EDITORIAL

Indefensable

A las FFMM cada tanto hay que podarlas, como hace el jardinero con algunos arbustos.

Se cerró anoche un capítulo agitado de nuestra realidad política, el del ministerio de Guillermo Botero, cuya defensa, siendo ministro de Defensa, cada vez fue más difícil para un gobierno que apreciaba su gestión, pero terminó entendiendo que todo tiene su principio y su final.

Quisiera solo, en medio de las aguas agitadas, anotar algunas ideas sueltas para entender lo que pasó y, más importante aún, lo que debería pasar.

Está gastada la fórmula del ministro de Defensa empresario. Por lo pronto, el de Luis Carlos Villegas pudo haber sido el último escenario de ese tipo que, mal que bien, funcionó. Pero Botero, a quien muchos definieron como un hombre bueno en el lugar equivocado, ha cerrado esa puerta.

A las FFMM cada tanto hay que podarlas, como hace el jardinero con algunos arbustos. Y no esperar episodios de corrupción o mala gestión. Las podas hacen que se muevan las estructuras, que se erradiquen las roscas y, sobre todo, que asciendan jóvenes oficiales y renueven las sangres. El próximo ministro y el presidente deben entender que ese es un aspecto clave y natural en nuestras fuerzas.

Ese ministro debe abrir el ojo: buena parte de lo que pasa en el Ejército se debe al enfrentamiento de por lo menos tres facciones que se disputan el poder. Y van a seguir haciéndose daño.

Los generales tienen que sintonizarse con el nuevo ministro. La información no le llegaba a Botero, se le ocultaban las cosas y se le vendían versiones decoradas de la realidad que no solamente le hacían daño a él sino al Presidente.

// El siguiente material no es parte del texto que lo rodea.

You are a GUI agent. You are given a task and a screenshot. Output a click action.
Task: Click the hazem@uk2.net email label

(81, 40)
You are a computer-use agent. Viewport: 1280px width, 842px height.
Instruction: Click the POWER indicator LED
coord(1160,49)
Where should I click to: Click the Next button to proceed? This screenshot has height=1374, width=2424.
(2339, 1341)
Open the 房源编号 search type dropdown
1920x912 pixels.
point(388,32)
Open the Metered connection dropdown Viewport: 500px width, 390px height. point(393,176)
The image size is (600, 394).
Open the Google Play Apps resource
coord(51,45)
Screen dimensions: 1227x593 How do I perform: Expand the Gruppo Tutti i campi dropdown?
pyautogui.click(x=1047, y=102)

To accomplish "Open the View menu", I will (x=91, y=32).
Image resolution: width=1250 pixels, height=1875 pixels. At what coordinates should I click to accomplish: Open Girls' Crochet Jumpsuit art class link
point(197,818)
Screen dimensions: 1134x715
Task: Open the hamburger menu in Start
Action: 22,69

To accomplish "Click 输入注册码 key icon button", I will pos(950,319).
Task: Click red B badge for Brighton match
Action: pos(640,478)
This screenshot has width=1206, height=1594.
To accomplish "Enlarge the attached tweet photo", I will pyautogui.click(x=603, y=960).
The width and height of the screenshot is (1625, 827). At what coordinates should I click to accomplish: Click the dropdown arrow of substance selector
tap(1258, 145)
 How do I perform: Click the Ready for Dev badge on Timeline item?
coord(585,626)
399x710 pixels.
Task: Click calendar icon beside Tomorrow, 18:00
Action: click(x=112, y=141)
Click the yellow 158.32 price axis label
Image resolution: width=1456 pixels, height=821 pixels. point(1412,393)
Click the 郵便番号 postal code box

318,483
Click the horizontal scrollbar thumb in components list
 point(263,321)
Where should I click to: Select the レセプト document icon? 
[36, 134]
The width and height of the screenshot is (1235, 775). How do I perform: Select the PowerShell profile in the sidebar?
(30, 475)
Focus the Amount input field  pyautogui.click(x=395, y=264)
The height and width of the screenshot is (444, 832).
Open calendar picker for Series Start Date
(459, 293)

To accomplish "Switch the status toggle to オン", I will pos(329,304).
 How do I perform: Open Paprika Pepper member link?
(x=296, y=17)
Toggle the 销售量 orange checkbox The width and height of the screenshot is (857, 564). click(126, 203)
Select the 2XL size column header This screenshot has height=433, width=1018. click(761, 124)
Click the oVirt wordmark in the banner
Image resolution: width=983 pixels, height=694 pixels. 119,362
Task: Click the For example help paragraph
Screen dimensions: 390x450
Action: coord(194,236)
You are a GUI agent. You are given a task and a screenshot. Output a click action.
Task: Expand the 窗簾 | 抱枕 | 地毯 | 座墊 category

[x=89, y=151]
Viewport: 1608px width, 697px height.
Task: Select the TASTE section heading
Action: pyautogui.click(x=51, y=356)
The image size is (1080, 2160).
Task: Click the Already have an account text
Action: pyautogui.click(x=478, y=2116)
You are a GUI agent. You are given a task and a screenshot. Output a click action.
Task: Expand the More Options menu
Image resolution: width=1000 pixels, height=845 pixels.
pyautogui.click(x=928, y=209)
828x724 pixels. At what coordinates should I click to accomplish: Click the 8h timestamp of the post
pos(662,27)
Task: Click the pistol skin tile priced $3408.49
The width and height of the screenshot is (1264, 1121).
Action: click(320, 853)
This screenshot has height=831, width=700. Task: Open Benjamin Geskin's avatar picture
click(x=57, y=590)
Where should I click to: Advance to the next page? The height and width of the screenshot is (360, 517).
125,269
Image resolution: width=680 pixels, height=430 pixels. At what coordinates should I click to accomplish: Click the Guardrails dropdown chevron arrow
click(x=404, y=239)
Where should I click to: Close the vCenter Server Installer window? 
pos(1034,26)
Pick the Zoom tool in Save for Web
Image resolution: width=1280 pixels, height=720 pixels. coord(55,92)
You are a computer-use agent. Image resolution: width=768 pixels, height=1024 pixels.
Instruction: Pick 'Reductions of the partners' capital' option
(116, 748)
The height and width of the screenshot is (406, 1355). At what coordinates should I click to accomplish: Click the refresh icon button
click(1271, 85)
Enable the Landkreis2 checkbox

Por eso, como anotaba Félix de Bedout, ese ministro debe ser “un jefe que acompañe y respalde a sus hombres, pero capaz de ponerles freno. No puede ser encubridor de crímenes, no puede ocultar la muerte de niños. La autoridad y mando no es complicidad”.

Ese ministro debe entender que tiene la responsabilidad del ejercicio de autoridad en las fuerzas, pero que debe estar en sintonía con el país real, con la gente. Es, a fin de cuentas, un servidor público. Atender a la gente y tratarla con educación y respeto, sin terquedades y posturas agresivas, es su deber. Se trata de atender, no de desatender.

Tenemos un ministro encargado. Es una salida válida, aunque viendo cómo estaban las cosas uno hubiéramos esperado que el gobierno tuviera un plan B de primer nivel, pero no.

Al presidente, serenidad y tino para darnos a los colombianos un ministro de Defensa que cumpla su deber a cabalidad.